GDC 2017: Epic Games’ Ghost Paint Lets You Airbrush and Tag Worry-free

by Tal Blevins • March 1st, 2017

What started as a passion project for principal artist Shane Caudle has turned into a full-blown VR creation experience. Having worked on titles ranging from Unreal in 1998 to the Gears of War series more recently, Shane is an Epic Games vet, but this is his first VR project. He says he was drawn to VR (pun absolutely intended) because of how real and immersive everything felt on the platform, so he wanted to combine his passion for both digital entertainment and art into a VR experience.

Similar to Kingspray, Ghost Paint allows you to spray paint and tag various surfaces all while donning your Vive headset. As you would expect, the paint acts very realistically, complete with drips and overspray, and the various surfaces you can paint on – ranging from brick walls to canvases to unpainted 3D monkey-like figures like you might see around major cities – give an underlying texture to the final creation. There are also a variety of locales such as alleyways, concrete drainage channels and city buildings where you can plop and tag to your heart’s desire.

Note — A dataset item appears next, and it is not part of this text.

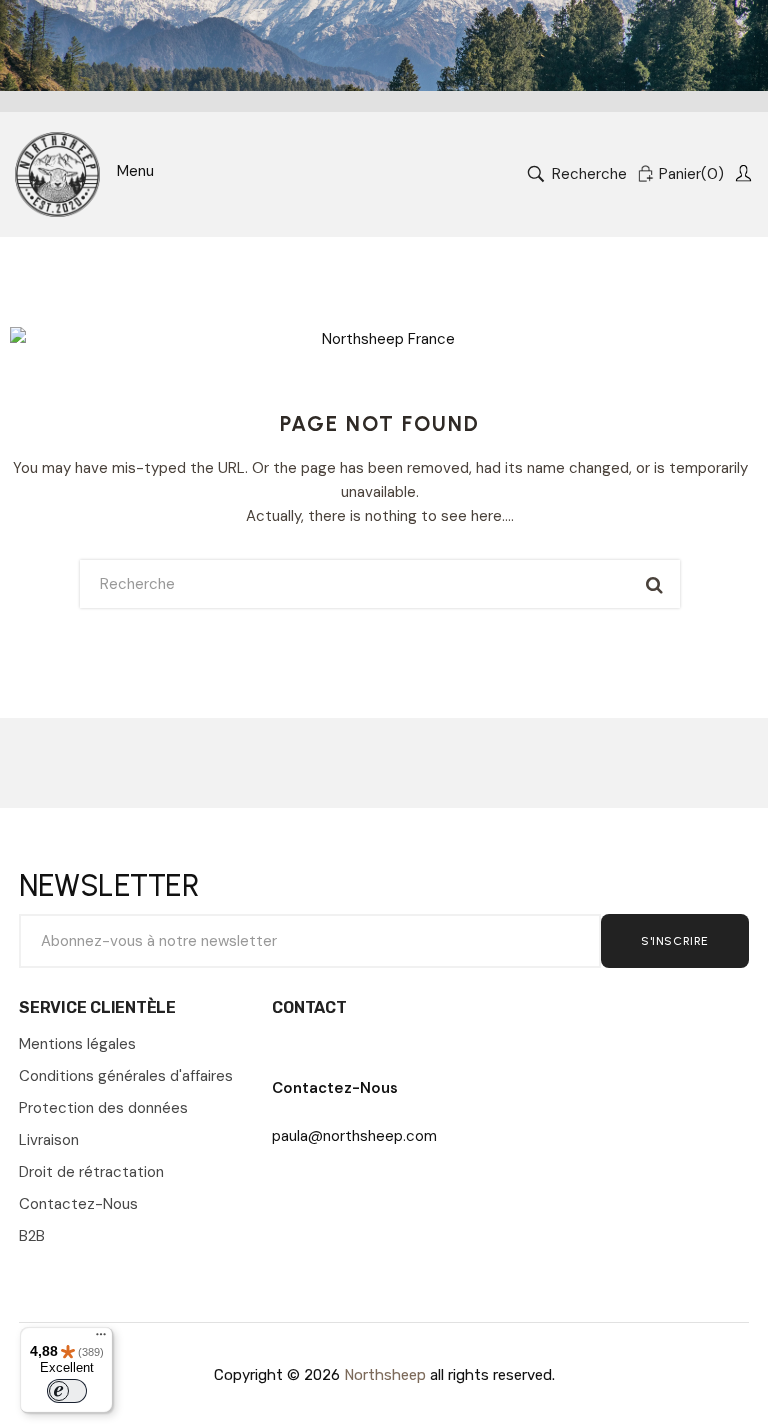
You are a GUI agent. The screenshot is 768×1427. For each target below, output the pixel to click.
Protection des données (103, 1108)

Ghost Paint includes a very realistic airbrush simulation as well, which is no surprise given Shane’s background. “I used to be an airbrush artist at the mall,” Shane explains, “and I held the Vive controller horizontally in my hand and thought, ‘hey, that’s kinda like an airbrush.’” The Vive controller does indeed work like an airbrush, allowing you to change the air pressure depending on how you move your thumb over the trackpad, and control paint spread and concentration depending on how far away from the surface you are.


While Shane was able to create some beautiful pieces freehand, as an amateur, mine weren’t nearly as polished. But with the included stencils I was quickly able to feel like an expert tagger without the worry of getting thrown in jail. The fully-scalable stencils look like they’re made of cardboard, which I thought was a nice touch, and the app includes a variety of multi-layer stencils as well, so you can easily shade and add highlights, giving your creations depth and detail.


I also enjoyed playing around with the mirror function which allows you to duplicate a reverse image of anything you’re painting, so you can get some nice symmetrical designs. After finishing your creations you can take screenshots in 4K and in different formats and shapes such as square for uploading to Instagram.

While Ghost Paint felt great and full-featured in its current state, Shane says he still wants to tweak it a bit, add some more stencils and give it a little more polish before release, but it shouldn’t be too much longer until you’re airbrushing with your Vive.